TASK TO COMPLETE: Rewrite the records below, changing "screenshot" to "capture" and keeping everything else the same. Omit the pictures from your answer.

ENTRIES PROVIDED:
☆ ☆ ☆ ☆ ☆ ☆ ☆
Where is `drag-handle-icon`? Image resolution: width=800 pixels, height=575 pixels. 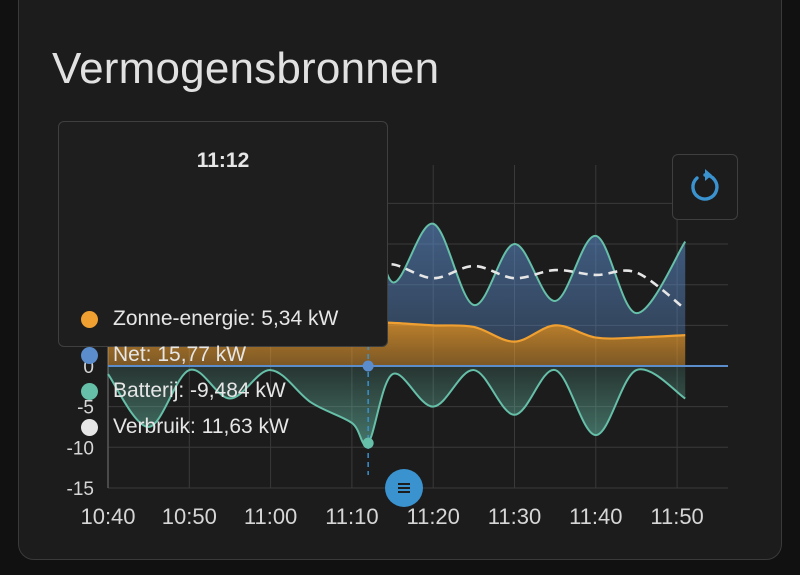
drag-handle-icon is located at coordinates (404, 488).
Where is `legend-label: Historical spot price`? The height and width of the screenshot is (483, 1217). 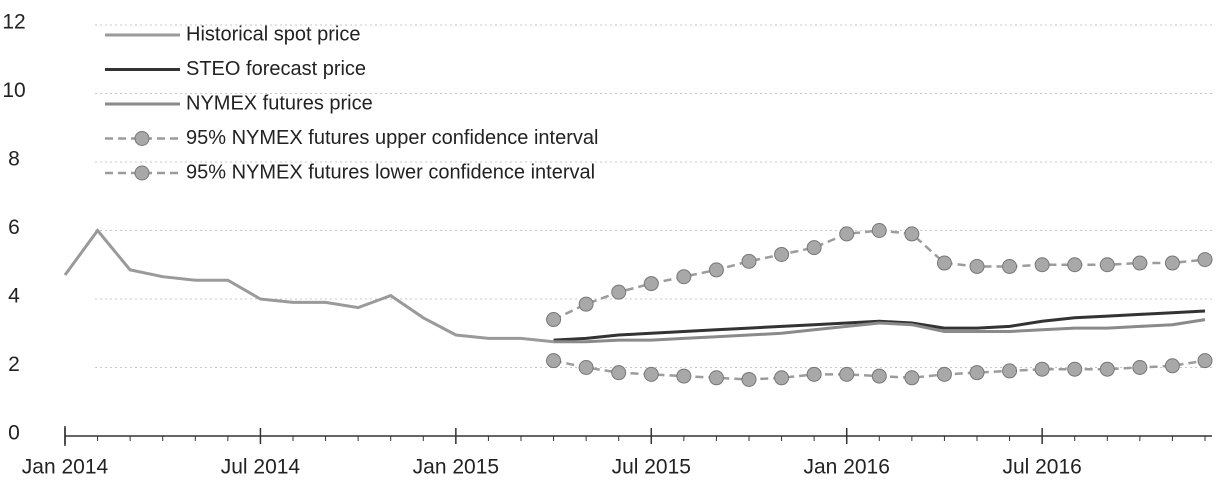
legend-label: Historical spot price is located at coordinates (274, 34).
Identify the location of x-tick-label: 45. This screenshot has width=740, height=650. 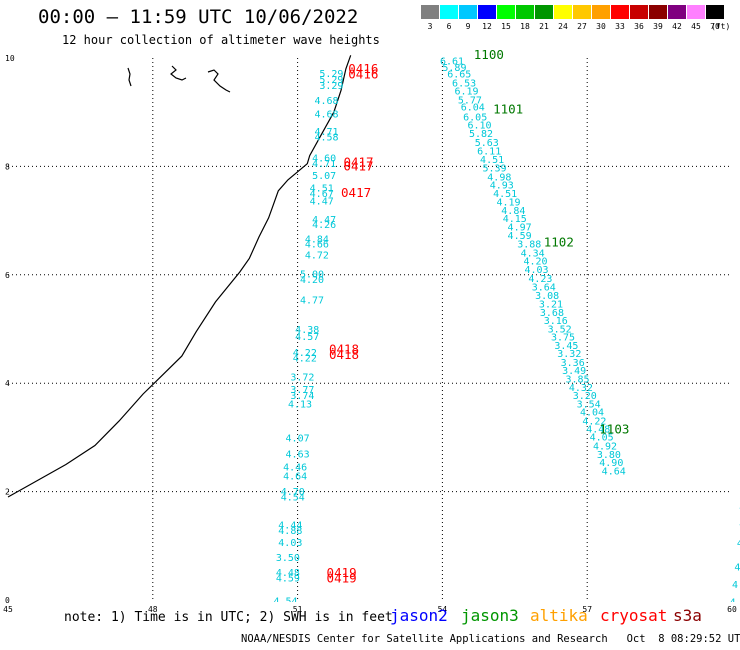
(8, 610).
☆ ☆ ☆ ☆ ☆ ☆ ☆
TASK RESULT:
Where is `drag-handle-icon`? Image resolution: width=800 pixels, height=575 pixels. 
drag-handle-icon is located at coordinates (404, 488).
Where is `legend-label: Historical spot price`? The height and width of the capture is (483, 1217). 
legend-label: Historical spot price is located at coordinates (274, 34).
Identify the location of x-tick-label: 45. This capture has width=740, height=650. 
(8, 610).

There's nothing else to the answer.